[Interest] SIMD accelerated wrappers for relevant Qt container classes (QVector, ...) or QByteArray?

Wed May 10 10:44:32 CEST 2017

On Tuesday May 09 2017 23:54:41 Allan Sandfeld Jensen wrote:

>It is nowhere near hand-written SIMD code, but then neither are generic 
>libraries ;)

Not if you don't use them right, no. But I'd like to think there's still a gray area where humans can outsmart the compiler in this area, for instance because the auto-vectoriser doesn't use the full instruction set.
The kind of library I'm thinking of do suppose that their users know what they're doing. But even if not,

>(but at 4x vectorization that is still twice as fast as not doing anything).

if that's what you get when you can multiply two QVectors "as is" instead of writing out the loop in plain C there's still an advantage, no?
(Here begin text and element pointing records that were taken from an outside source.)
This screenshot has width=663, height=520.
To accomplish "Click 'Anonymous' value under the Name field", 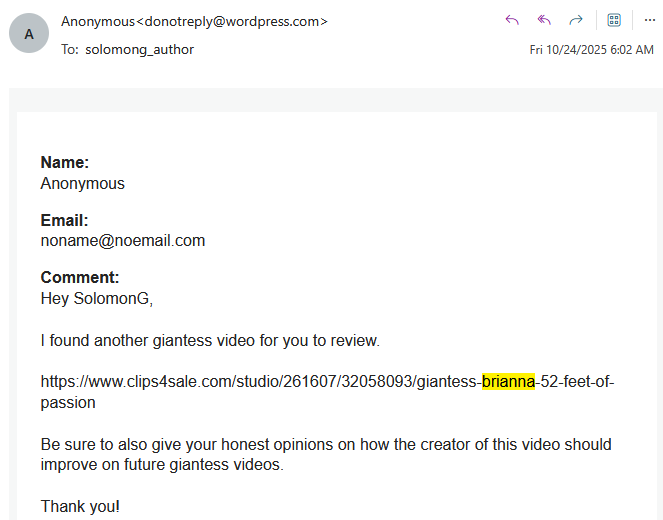I will [x=83, y=183].
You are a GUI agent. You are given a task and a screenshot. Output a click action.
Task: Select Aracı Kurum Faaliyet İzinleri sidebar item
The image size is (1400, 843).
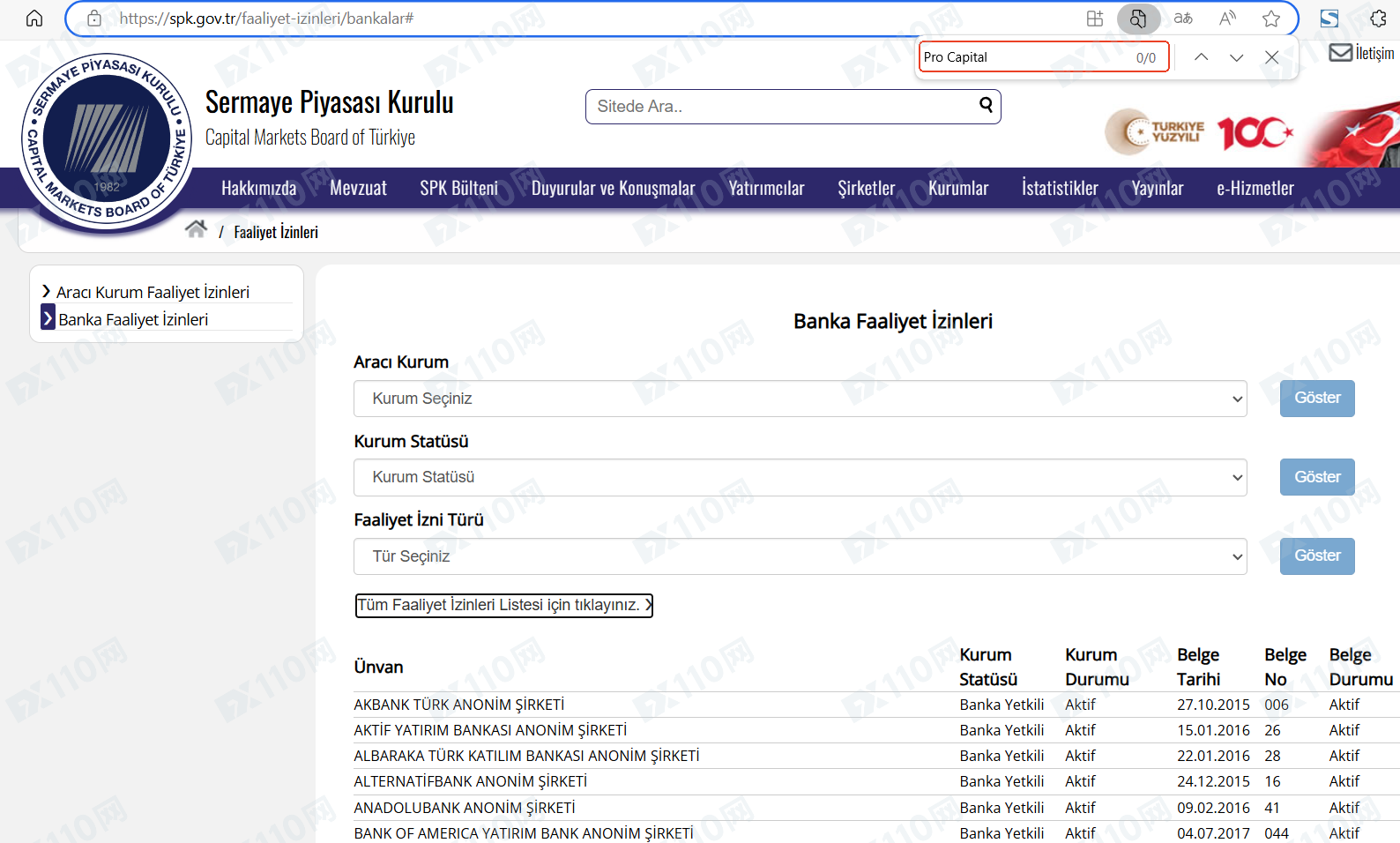pyautogui.click(x=153, y=292)
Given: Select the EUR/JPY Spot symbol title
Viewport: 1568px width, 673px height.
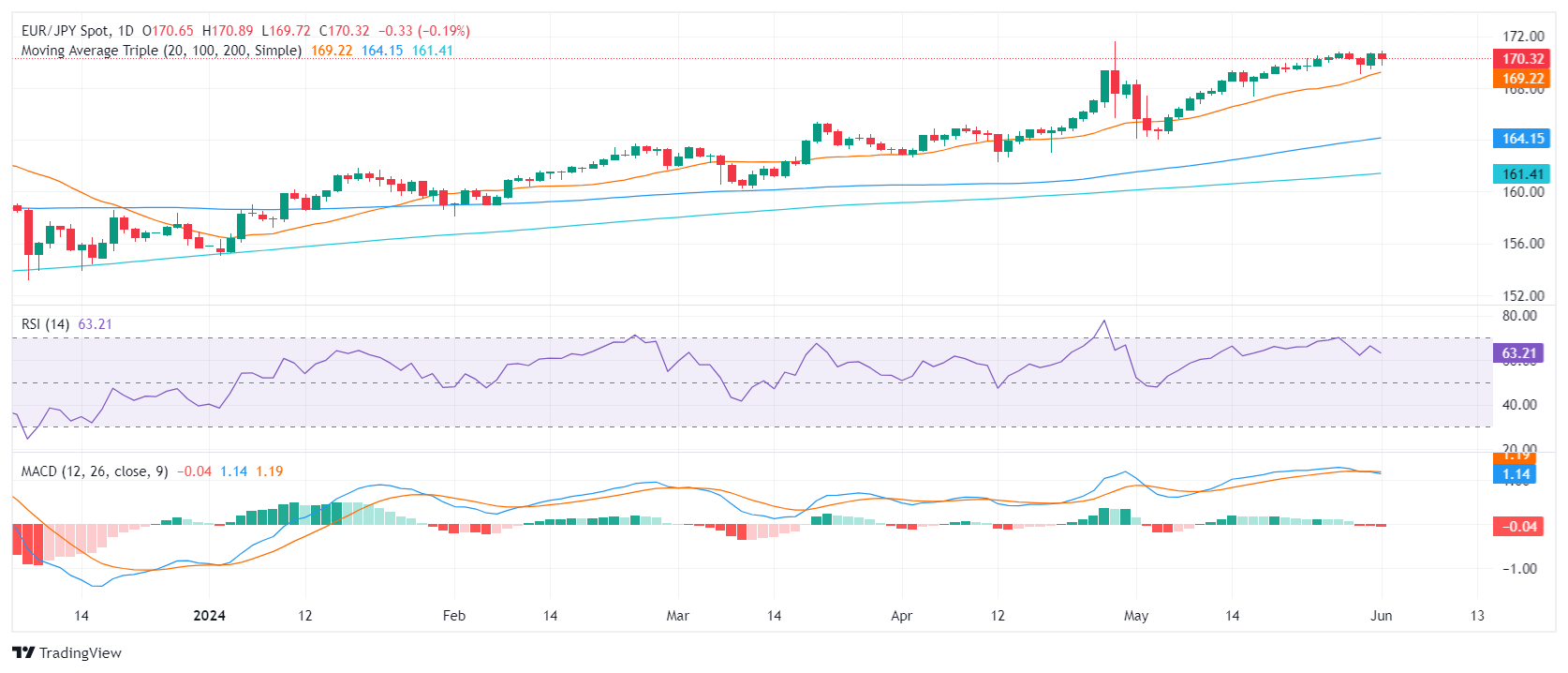Looking at the screenshot, I should pos(65,31).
FWIW, this is my forked and updated copy of the MacSTL library I mentioned. WIP that I started neglecting after 2012 when I no longer had a need for it and my hardware started falling behind (I only have a 2011 i7 and a 2016 N3150 nowadays).
https://github.com/RJVB/MacSTL

>I doubt that would work. At least for intrinsic it would produce very poor 
>binary output since it would generate intermediate code the compiler then 
>can't map to the optimal instructions they were meant for.

That depends how the intrinsic functions are defined and if compiler switches like -mavx do anything other than defining the preprocessor token. I've never really looked at what gcc does precisely in this department.

>Maybe it works for inline assembler?

 If memory serves me well the last time I looked at the intrinsic headerfiles shipped with clang on Mac they just defined macros expanding to inline assembly. So yeah, that should work.

Cheers,
René